[shanker]

Na 2Co3(aq) + 2HCl (aq) -> 2NaCl (aq) + CO2 ( g) + H2O  (l)


1.4 g of pure anhydrous sodium carbonate  were dissolved in water and made up to a volume of 250 cm3. A 25 cm3 aliquot of this solution required 24.5 cm3 of a solution of HCl in order to neutralise it fully. Calculate the molarity if the HCl and its concentration in grams of HCl per dm3

[Arctic-Nation]

Triple cross-post? No prior attempt to solve the problem? Borek will have your ass for breakfast.

[shanker]

cant you answer?


this is how far i have got moles = mass/rfm
conc. = moles/volume

1:2 ratio

[sjb]

Triple cross-post? No prior attempt to solve the problem? Borek will have your ass for breakfast.

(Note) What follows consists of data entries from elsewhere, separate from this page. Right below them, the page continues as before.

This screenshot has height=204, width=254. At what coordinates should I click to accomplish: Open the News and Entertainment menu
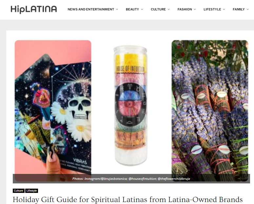91,9
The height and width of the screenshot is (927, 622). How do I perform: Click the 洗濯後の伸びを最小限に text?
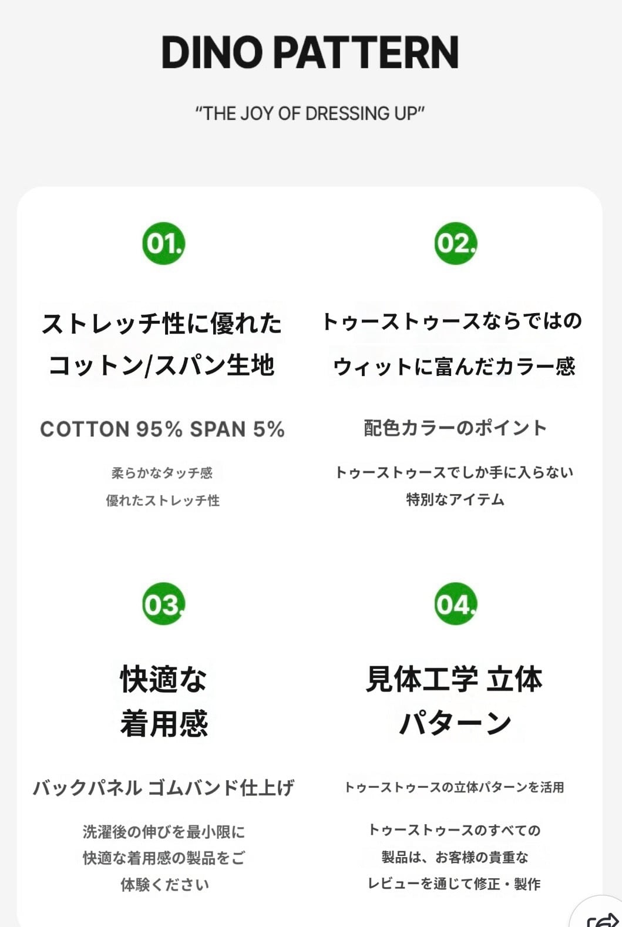coord(163,832)
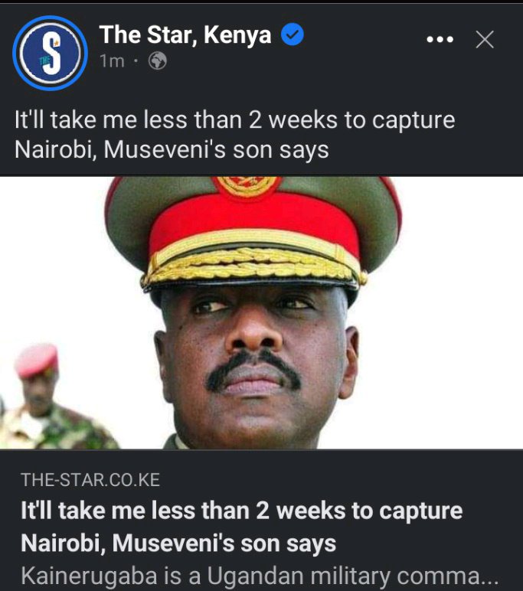Open the "The Star, Kenya" page name
Image resolution: width=523 pixels, height=591 pixels.
point(185,35)
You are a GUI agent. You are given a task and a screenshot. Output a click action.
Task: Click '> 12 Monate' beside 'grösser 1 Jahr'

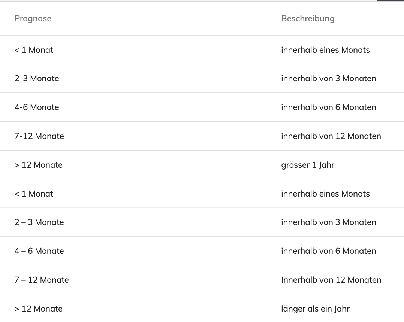pos(38,165)
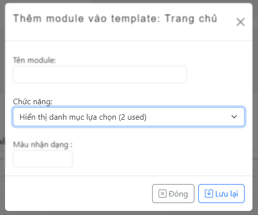The height and width of the screenshot is (215, 258).
Task: Click blank space right of the Màu nhận dạng field
Action: click(x=158, y=159)
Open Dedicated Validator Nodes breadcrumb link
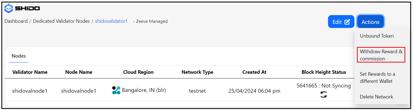Screen dimensions: 413x110 [x=61, y=21]

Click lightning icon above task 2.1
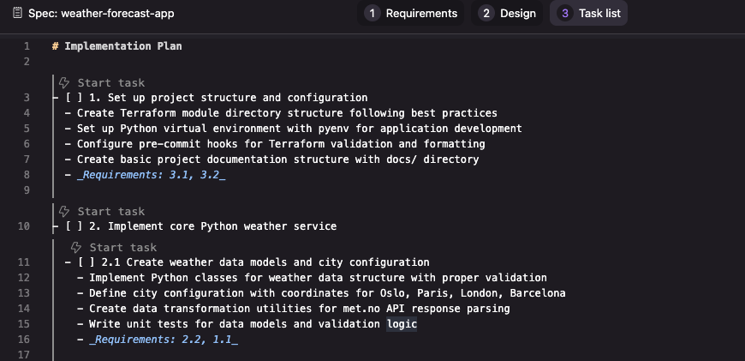[76, 247]
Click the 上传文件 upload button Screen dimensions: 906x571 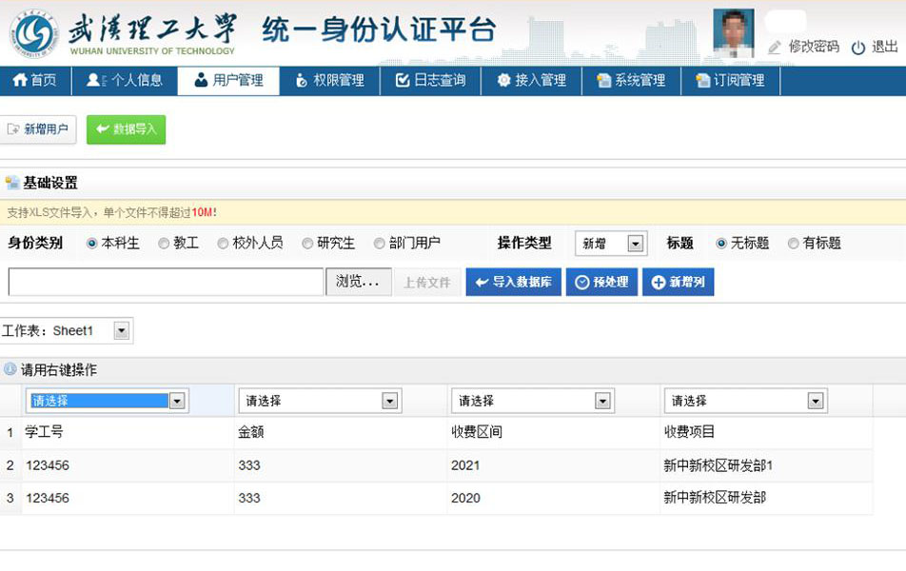pyautogui.click(x=425, y=282)
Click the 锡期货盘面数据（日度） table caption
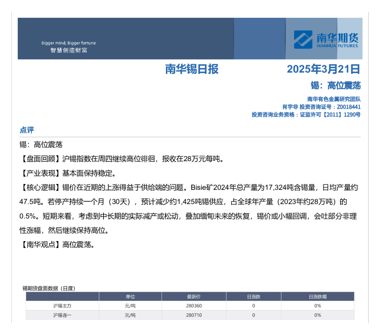380x335 pixels. click(x=49, y=288)
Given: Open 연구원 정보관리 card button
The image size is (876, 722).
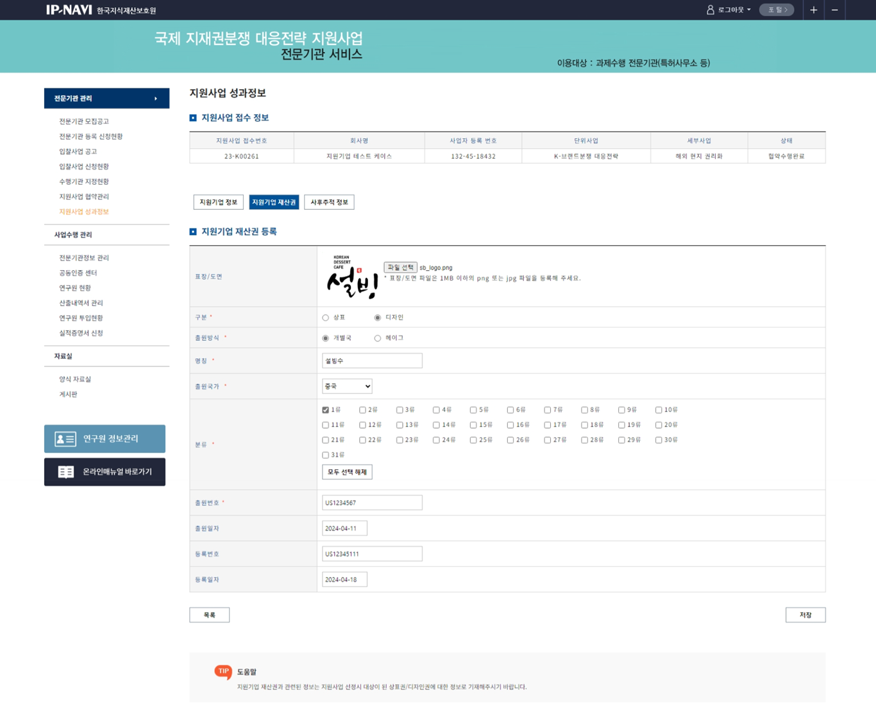Looking at the screenshot, I should pyautogui.click(x=105, y=438).
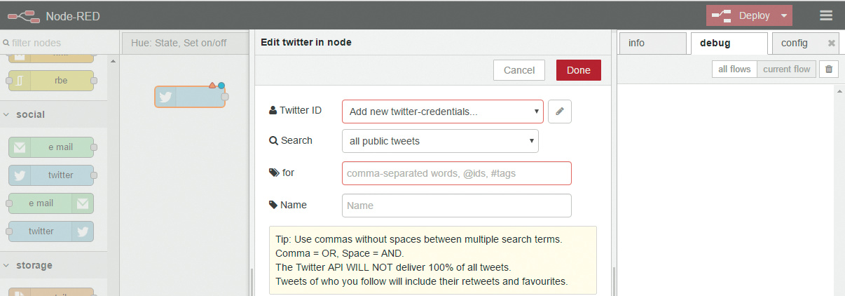The width and height of the screenshot is (845, 296).
Task: Click the twitter output node in the palette
Action: point(51,231)
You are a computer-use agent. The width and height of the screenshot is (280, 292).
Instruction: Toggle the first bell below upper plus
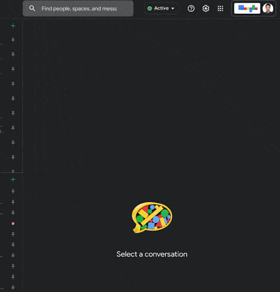pyautogui.click(x=13, y=39)
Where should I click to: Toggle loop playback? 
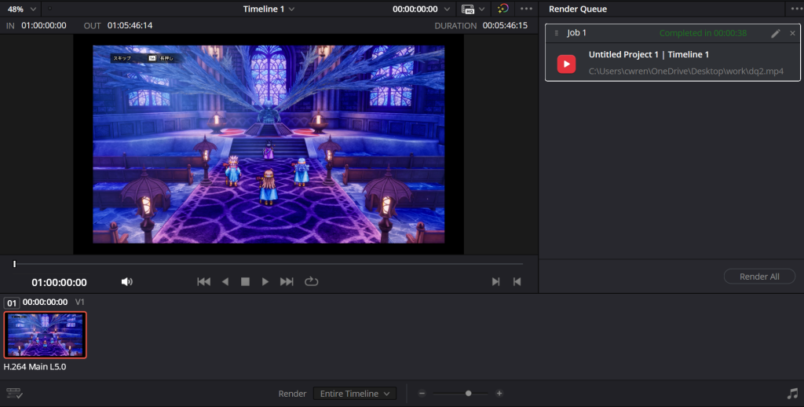312,282
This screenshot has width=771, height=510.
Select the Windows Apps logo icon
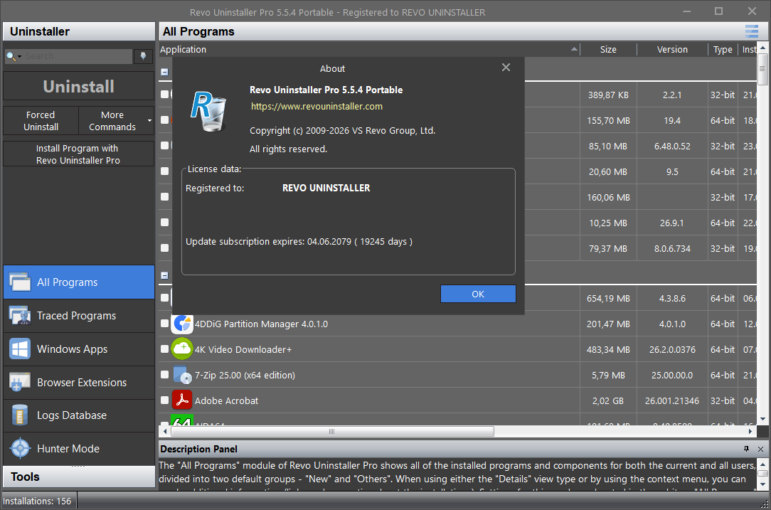[x=20, y=349]
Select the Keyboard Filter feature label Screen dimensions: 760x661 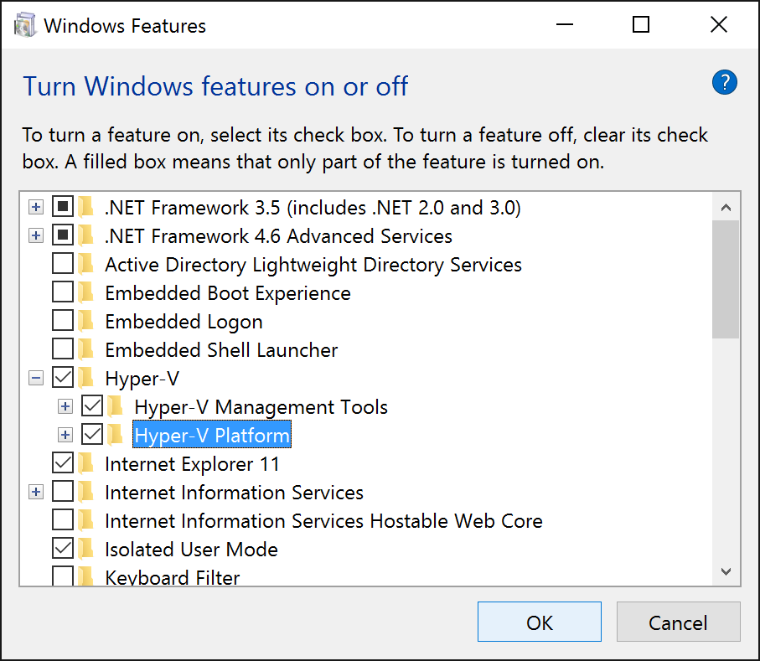tap(172, 577)
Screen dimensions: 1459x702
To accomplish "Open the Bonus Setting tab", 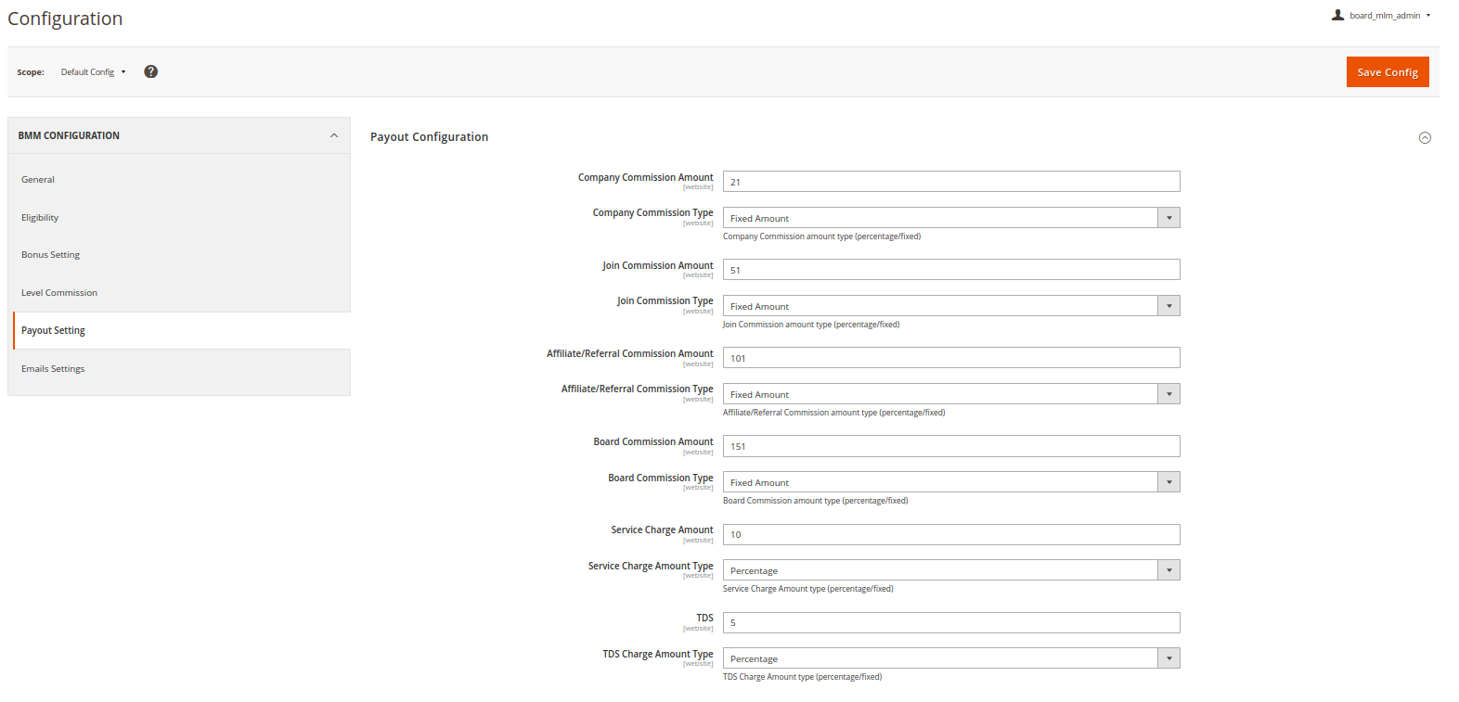I will 51,255.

Triple? More than that now!

cant you answer?


this is how far i have got moles = mass/rfm
conc. = moles/volume

1:2 ratio

OK, how many moles of Na₂CO₃ (not Na₂Co₃, which may be some weird alloy?) were there in your titrated mixture?

[shanker]

moles = mass/rfm


1.4/106 =0.0103 moles i dont know if that is right


but my teacher said to work from the end ofthe question to the front?

[shanker]

yes?

[Arctic-Nation]

Shanker, you should've been here long enough by now to know the rules. And unless your homework should've been finished half an hour ago, a few minutes won't make a difference.

Anyway, you're going in the right direction. 1.4 g / 106 g/mole = 13.21 mmoles. That's the amount of sodium carbonate in 250 ml. How many moles are there then in 25 ml, and how many moles of HCl will you need for neutralisation?

Edit: And Jesus f&#$, stop posting this on other forums already, will you.

[shanker]

is this right?


in 25ml there are 1.321 moles


because it is 1:2 you multiply 1.321 by 2 so there are 2.642 moles of Hcl??

[Arctic-Nation]

That's correct. Next step is to calculate the molarity of the HCl solution, and from that the concentration in g/dm^3.

[sjb]

is this right?


in 25ml there are 1.321 moles


because it is 1:2 you multiply 1.321 by 2 so there are 2.642 moles of Hcl??

No, 13.21 mmol / 10 is not 1.321 mol. Careful with your notation. The application of the balanced equations is correct though, so far as it goes.